Cutaneous vasodilatation induced by nitric oxide‐evoked stimulation of afferent nerves in the rat

1 The site of action at which nitric oxide (NO) may contribute to neurogenic vasodilatation in the hindpaw skin of urethane‐anaesthetized rats was examined by the use of N G ‐nitro‐ l ‐arginine methyl ester ( l ‐NAME), an inhibitor of NO synthase. 2 Skin blood flow was measured by laser Doppler flowmetry, and neurogenic vasodilatation was evoked either by topical application of mustard oil (5%) or antidromic electrical stimulation of the saphenous nerve (antidromic vasodilatation). 3 l ‐NAME (60 μmol kg −1 , i.v.) attenuated the hyperaemia evoked by mustard oil in an enantiomer‐specific manner but failed to reduce antidromic vasodilatation and the vasodilatation due to i.v. injected calcitonin gene‐related peptide (CGRP) and substance P (0.1–1 nmol kg −1 each), two proposed mediators of neurogenic vasodilatation. 4 Pretreatment of rats with capsaicin (125 mg kg −1 , s.c. 2 weeks beforehand), to defunctionalize afferent neurones, reduced the hyperaemic response to mustard oil and prevented l ‐NAME from further decreasing the vasodilatation evoked by mustard oil. 5 Intraplantar infusion of sodium nitroprusside (SNP, 0.15 nmol in 1 min), a donor of NO, induced hyperaemia which was significantly diminished by the CGRP antagonist CGRP 8–37 (50 nmol kg −1 , i.v.) and by capsaicin pretreatment.
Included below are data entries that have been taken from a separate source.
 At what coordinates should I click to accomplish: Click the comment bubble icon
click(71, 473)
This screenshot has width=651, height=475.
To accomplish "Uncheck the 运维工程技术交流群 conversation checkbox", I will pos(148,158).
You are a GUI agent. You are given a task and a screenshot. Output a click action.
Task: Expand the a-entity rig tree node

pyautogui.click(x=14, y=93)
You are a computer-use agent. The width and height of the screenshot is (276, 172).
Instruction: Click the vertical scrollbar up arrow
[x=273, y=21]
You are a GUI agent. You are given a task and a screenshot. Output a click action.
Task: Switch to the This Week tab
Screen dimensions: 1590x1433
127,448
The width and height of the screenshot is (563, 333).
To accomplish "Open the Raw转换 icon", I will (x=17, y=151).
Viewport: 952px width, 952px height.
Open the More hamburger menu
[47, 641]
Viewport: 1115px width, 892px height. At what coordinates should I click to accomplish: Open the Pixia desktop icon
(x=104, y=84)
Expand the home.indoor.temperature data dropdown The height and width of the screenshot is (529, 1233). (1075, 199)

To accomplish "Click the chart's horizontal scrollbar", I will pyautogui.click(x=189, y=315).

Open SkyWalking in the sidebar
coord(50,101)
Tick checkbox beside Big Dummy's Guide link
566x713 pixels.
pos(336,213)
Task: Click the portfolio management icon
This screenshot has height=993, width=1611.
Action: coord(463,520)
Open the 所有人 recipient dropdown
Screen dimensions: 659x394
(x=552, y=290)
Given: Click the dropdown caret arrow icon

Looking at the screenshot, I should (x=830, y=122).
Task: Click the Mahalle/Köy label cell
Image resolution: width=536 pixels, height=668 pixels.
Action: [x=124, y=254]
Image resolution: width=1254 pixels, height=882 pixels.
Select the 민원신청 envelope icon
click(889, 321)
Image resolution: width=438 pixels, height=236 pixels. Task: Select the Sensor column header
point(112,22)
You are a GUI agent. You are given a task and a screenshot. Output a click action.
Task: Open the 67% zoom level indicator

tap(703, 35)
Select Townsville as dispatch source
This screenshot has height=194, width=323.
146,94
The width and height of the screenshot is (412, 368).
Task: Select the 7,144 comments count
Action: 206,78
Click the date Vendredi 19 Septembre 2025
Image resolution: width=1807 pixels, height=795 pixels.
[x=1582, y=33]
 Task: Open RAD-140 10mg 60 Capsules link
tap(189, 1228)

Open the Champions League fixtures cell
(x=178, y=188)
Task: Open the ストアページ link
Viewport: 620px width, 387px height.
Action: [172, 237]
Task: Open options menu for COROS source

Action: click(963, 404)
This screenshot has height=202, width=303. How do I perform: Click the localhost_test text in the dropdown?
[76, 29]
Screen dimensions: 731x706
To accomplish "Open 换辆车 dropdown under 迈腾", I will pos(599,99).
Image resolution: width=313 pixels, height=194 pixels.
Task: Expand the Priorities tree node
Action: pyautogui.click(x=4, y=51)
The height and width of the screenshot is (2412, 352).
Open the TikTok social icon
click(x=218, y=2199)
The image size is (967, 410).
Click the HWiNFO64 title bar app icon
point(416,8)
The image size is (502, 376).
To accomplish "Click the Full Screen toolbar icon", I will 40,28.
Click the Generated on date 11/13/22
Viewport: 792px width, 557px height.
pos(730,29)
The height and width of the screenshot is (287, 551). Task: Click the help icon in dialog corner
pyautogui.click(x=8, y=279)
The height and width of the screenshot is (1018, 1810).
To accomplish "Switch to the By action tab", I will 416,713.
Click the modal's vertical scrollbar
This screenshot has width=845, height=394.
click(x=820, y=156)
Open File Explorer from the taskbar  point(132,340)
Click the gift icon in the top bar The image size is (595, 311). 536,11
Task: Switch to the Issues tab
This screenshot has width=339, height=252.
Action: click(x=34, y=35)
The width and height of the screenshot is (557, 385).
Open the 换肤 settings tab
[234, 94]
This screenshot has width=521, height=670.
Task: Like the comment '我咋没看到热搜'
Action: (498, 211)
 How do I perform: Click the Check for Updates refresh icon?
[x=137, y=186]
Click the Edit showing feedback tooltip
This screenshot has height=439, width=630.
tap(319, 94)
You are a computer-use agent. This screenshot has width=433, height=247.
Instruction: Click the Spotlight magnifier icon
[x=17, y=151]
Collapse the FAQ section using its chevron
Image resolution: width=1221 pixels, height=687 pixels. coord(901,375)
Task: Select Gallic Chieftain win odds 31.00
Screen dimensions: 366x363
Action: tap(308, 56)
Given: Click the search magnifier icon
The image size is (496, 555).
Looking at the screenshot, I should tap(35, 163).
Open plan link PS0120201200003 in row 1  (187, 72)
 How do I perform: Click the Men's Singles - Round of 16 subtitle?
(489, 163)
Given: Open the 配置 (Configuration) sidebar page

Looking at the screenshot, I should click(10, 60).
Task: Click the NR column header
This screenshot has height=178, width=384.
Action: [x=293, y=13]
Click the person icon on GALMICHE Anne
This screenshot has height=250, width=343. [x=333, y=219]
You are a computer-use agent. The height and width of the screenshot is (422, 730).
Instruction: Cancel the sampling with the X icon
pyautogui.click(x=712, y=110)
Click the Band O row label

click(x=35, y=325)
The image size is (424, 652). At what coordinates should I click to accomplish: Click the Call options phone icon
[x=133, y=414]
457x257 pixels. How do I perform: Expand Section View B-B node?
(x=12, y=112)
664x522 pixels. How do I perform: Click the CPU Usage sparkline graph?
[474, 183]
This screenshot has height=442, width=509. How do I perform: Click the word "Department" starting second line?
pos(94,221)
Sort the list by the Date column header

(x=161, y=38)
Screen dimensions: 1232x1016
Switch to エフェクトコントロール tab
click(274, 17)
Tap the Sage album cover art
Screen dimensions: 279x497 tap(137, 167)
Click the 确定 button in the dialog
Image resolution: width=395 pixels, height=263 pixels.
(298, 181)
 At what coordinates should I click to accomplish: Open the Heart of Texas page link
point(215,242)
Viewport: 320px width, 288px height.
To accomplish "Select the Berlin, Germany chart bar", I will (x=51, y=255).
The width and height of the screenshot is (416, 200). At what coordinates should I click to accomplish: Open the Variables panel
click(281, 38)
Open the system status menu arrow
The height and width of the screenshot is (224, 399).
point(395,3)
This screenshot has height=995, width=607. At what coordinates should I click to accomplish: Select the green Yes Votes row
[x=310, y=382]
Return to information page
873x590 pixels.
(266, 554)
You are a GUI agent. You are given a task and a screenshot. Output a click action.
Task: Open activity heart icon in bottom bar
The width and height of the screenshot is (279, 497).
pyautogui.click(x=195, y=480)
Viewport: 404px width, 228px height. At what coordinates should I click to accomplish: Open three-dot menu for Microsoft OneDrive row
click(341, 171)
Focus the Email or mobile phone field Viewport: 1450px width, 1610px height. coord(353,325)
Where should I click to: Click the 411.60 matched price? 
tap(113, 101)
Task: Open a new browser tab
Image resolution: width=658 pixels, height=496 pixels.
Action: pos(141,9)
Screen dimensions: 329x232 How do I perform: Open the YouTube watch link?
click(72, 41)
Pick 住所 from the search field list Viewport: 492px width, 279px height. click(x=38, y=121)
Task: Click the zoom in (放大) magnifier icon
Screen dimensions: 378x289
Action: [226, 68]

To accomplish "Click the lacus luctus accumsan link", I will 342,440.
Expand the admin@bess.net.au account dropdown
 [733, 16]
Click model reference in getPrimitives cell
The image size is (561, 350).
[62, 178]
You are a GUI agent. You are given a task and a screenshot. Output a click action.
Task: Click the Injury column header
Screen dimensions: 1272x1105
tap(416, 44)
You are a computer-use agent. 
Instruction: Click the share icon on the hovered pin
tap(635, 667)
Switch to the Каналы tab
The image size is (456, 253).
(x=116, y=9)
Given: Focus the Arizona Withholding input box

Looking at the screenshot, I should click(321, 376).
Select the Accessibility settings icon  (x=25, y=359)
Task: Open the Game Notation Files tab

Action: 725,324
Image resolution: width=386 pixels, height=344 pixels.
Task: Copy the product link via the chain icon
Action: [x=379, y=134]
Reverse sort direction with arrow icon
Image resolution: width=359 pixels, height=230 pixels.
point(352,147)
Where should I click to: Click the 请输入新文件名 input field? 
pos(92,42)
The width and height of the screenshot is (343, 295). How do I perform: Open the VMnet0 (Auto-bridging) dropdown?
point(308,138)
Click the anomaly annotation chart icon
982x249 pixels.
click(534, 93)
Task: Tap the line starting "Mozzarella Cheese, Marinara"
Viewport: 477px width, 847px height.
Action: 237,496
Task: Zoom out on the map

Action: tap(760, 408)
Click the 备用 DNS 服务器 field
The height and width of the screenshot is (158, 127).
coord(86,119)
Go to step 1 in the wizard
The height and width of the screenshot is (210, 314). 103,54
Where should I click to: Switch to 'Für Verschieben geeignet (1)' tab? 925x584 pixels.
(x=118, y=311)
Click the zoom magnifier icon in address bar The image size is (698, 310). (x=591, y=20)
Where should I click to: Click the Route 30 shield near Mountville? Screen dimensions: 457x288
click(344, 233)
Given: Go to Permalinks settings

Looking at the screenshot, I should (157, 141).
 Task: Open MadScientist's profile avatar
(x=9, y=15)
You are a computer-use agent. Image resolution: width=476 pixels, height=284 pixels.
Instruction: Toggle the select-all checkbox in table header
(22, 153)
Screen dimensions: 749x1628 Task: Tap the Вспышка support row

The ability of CGRP 8–37 to inhibit the vasodilator response to SNP was lost in capsaicin‐pretreated rats. 6 Taken together, these data indicate that NO does not play a vasorelaxant messenger role in neurogenic vasodilatation but can contribute to activation of, and/or transmitter release from, afferent nerve fibres in response to irritant chemicals.